НА: How to improve latencies and per-VM performance

[Date Prev][Date Next][Thread Prev][Thread Next][Date Index][Thread Index]

 



Hi!

1) XFS frag is not very much - from 6 to 10-12%, one osd have 19%. Is this values too high to badly influence
to performance?

2) About 32/48Gb RAM. Cluster was created from slightly old HW, mostly on Intel 5520 platform
  - 3 nodes is Intel SR2612URR platform,
  - 1 node - Supermicro 6026T-URF
  - 1 node - even on 5400 chipset,
3-channel memory nodes have filled all 12 memory slots by 4Gb DIMMS, so no futher extension
possible, of we have to buy more capacity modules. Node on 5400 chipset also have no more than 32Gb RAM.
I think, adding more memory do not speed up read operations too much, especially in this HW config.
We have 216Gb ram total, so lets imagine the best case, when all memory are used for page cache.
With 76Tb raw and 44Tb used capacity, we have only 0.49% cache to storage ratio, and even doubling RAM
size will rise ratio to ~1%. I think, the effectiveness of osd read cache are not so much at size of our data.
Maybe things will be better with increasing number of nodes.

3) Thanks for the hint, I'll try to check this in couple of days.

_Objectives_
1. Print the post on cluster performance from "2) About 32/48Gb" up to and including "than 32Gb RAM.".
2. For each statement, say yes or no to whether it agrees with the post on cluster performance, and quote the words of the post that decide it: (a) Three nodes run on the Intel SR2612URR platform. (b) The cluster has 44Tb of raw capacity. (c) The node on the 5400 chipset has no more than 32Gb of RAM.

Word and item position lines
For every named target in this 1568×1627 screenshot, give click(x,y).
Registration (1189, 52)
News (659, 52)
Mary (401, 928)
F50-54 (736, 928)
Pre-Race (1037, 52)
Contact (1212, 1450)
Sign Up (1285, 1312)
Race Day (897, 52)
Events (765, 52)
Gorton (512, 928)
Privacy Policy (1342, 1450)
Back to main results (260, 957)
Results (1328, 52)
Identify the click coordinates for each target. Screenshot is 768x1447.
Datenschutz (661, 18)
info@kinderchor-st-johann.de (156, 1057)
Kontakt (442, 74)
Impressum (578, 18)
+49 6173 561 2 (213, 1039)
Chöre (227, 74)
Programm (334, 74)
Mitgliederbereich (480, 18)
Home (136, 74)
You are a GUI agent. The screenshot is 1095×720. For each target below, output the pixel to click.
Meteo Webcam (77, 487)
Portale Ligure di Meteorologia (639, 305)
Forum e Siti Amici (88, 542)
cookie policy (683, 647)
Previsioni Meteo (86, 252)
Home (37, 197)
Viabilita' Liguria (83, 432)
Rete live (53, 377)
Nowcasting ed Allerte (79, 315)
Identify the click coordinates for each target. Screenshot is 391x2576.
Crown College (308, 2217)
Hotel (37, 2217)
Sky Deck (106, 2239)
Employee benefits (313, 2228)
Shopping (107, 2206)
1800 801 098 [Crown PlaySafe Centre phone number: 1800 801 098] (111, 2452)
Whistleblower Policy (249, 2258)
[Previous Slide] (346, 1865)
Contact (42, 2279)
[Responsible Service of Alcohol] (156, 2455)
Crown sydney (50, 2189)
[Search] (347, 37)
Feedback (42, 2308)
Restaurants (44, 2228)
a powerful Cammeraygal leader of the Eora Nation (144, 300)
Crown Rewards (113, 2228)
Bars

_Results_
1.
2) About 32/48Gb RAM. Cluster was created from slightly old HW, mostly on Intel 5520 platform
  - 3 nodes is Intel SR2612URR platform,
  - 1 node - Supermicro 6026T-URF
  - 1 node - even on 5400 chipset,
3-channel memory nodes have filled all 12 memory slots by 4Gb DIMMS, so no futher extension
possible, of we have to buy more capacity modules. Node on 5400 chipset also have no more than 32Gb RAM.

2.
(a) Yes: "3 nodes is Intel SR2612URR platform"
(b) No: "With 76Tb raw and 44Tb used capacity"
(c) Yes: "Node on 5400 chipset also have no more than 32Gb RAM."